The new research published in this past Friday's edition of the journal "Science" discusses this phenomenon. According to an article in USA Today:
"A chemical that affects people's moods also can transform easygoing desert locusts into terrifying swarms that ravage the countryside, scientists report. "Here we have a solitary and lonely creature, the desert locust. But just give them a little serotonin, and they go and join a gang," observed Malcolm Burrows of the University of Cambridge in England.
The brain chemical serotonin has been linked to mood in people. It plays a role in sexual desire, appetite, sleep, memory and learning, too.
Under certain conditions, locusts triple the amount of serotonin in their systems, changing the insects from loners to pack animals, Burrows and his co-authors report in Friday's edition of the journal Science.
These packs can be devastating. They affect 20% of the Earth's land. Last year a swarm nearly four miles long plagued Australia. They also occur in Africa and Asia and have affected the western U.S.
Serotonin profoundly influences how we humans behave and interact, said co-author Swidbert Ott of Cambridge, "so to find that the same chemical in the brain is what causes a normally shy anti-social insect to gang up in huge groups is amazing."

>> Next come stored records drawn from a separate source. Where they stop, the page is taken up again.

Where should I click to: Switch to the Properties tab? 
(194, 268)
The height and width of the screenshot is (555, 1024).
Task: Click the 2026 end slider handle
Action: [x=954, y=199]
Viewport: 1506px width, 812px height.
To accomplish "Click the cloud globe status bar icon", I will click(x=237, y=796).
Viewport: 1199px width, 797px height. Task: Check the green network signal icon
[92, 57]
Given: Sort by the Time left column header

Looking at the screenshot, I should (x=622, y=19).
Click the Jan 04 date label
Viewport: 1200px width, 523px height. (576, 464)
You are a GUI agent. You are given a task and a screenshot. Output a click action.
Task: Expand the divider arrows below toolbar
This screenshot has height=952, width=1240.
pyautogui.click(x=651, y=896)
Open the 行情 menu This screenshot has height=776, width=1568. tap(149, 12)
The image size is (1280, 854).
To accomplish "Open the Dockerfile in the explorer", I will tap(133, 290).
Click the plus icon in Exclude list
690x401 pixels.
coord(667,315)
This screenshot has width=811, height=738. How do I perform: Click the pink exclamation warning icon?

Researchers led by Michael L. Anstey of Oxford were studying the changes in locust behavior and tested them for a variety of chemicals. The only change they found was that when the insects were swarming, they had about three times more serotonin in their systems than when they were living as solitary creatures.
So the scientists took some solitary locusts and injected serotonin into them. Sure enough they changed in appearance and flocked together.
The Dr. Jekyll to Mr. Hyde transformation took only a few hours.
It turns out that locusts produce more serotonin when circumstances force them together and they are stimulated by the sight, smell and touch of many other locusts. This can happen, for example, when drought reduces their food supply and causes locusts to gather at a few remaining sources of food.
Indeed, the scientists found that tickling the insects' back legs for a couple hours could induce the locusts to make more serotonin.
Once researchers determined that serotonin causes the change, they gave locusts drugs that blocked serotonin and then exposed them to situations that normally cause swarming. But the change didn't occur.
"To actually be able to stop it from happening, that was very exciting," Anstey said.
Now the question is how to target locusts without affecting humans or other animals.